Autism awareness event attracts crowds to Leeds Civic Hall
AUTISM is often called the hidden disability. It can take years to diagnose and can be difficult to understand.
Bigger And Better In Leeds - BABIL - staged an event all about autism today (Tuesday) at Leeds Civic Hall.
The Lord Mayor of Leeds, Councillor Eileen Taylor, opened the now annual event, which aims to promote autism awareness, understanding and acceptance.
A centrepiece of Lego bricks, created by Brick 42, with each brick representing the 8,000 children and adults in Leeds who have a diagnosis of autism, and up to 20,000 more who are unaware they may have it.
Susan McDonagh, said: “There are thousands of people in Leeds affected by autism. This is always a great opportunity for people to find out more. There are between 12,000 and 20,000 more people who are currently going through the diagnostic spectrum or others who are unaware they have autism.

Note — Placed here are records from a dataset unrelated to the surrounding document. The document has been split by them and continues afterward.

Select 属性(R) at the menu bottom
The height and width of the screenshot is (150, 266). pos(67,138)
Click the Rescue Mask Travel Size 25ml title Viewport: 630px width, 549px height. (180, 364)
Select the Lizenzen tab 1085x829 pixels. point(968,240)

"There is lots of support in Leeds, so this is a chance to get together and share ideas."
The event was organised by Leeds Autism Services in conjunction with Leeds ABC Group, Leeds Autism Aim (part of Advonet), Specialist Autism Services, Brick 42 and 4Neurodiversity.
There was more than 30 information stalls run by autism-specific services for children and adults, as well as workshops.

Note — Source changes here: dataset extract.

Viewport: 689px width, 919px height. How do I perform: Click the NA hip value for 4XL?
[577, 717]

For more information go to www.biggerandbetterinleeds.org
The term 'autism' is used to describe all diagnostic profiles, including Asperger syndrome and Pathological Demand Avoidance (PDA).
Without understanding, autistic people and families are at risk of being isolated and developing mental health problems.

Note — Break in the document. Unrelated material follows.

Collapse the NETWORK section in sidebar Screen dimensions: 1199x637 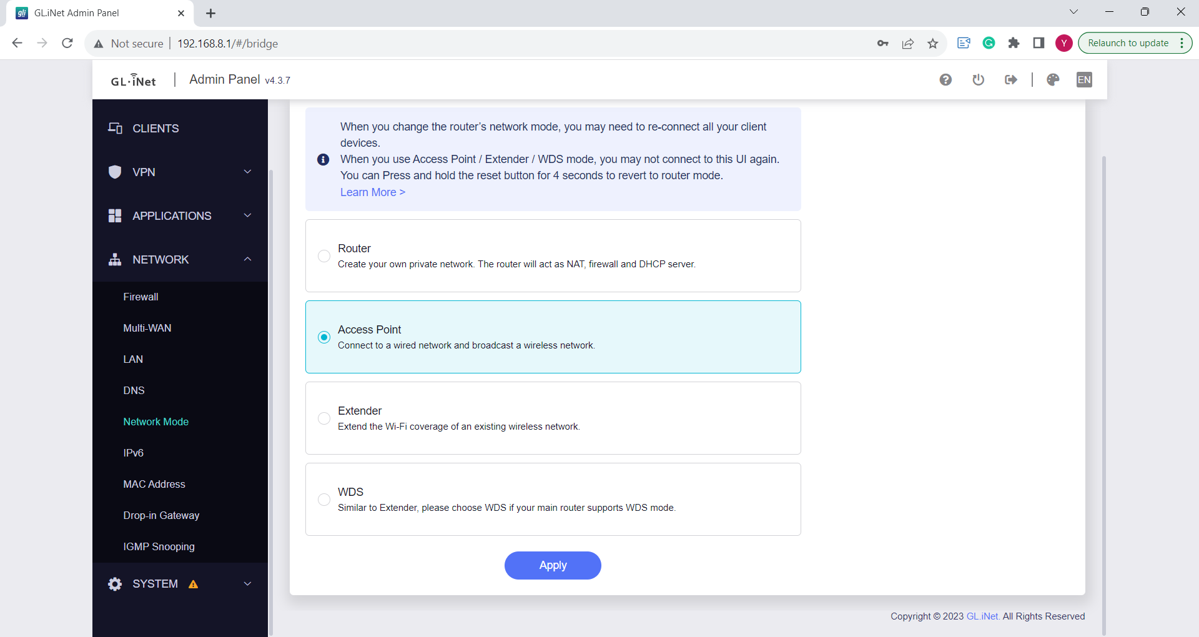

Autism is much more common than many people think. There are around 700,000 people on the autism spectrum in the UK – that's more than 1 in 1001. If you include their families, autism is a part of daily life for 2.8 million people.
Autism doesn't just affect children. Autistic children grow up to be autistic adults.
Autism is a hidden disability – you can't always tell if someone is autistic.
While autism is incurable, the right support at the right time can make an enormous difference to people's lives.
34% of children on the autism spectrum say that the worst thing about being at school is being picked on.